Seed your models (shell or admin) as before.

---

## 30.6 PostgreSQL vs SQLite: Differences That Affect Your App

This section prevents “it worked in dev but broke in prod” surprises.

### 30.6.1 Concurrency and locking behavior
- SQLite locks the entire database file for writes.
- PostgreSQL locks rows/pages and supports much higher write concurrency.

Practical consequence:
- SQLite can hide locking bugs because it serializes writes aggressively.
- Postgres will expose real concurrency patterns.

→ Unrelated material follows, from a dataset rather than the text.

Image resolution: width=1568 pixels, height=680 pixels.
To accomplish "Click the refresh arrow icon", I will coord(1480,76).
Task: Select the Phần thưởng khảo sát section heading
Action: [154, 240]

### 30.6.2 Transaction isolation differences
Postgres default isolation is **READ COMMITTED**:
- each statement sees a snapshot committed before the statement starts
- non-repeatable reads are possible across statements in same transaction

SQLite behaves differently in some cases.

You must design:
- idempotency in background tasks
- correct locking for counters and “assign next number” workflows
- safe migrations

### 30.6.3 Text comparisons and case sensitivity
Postgres:
- `LIKE` is case-sensitive
- `ILIKE` is case-insensitive

Django’s `icontains` uses `ILIKE` on Postgres.

SQLite case sensitivity rules differ and can vary by collation.

### 30.6.4 NULL ordering and DISTINCT behavior
Ordering with NULLs can differ by DB; always test the ordering you rely on.

---

## 30.7 Inspect SQL and Query Plans (EXPLAIN)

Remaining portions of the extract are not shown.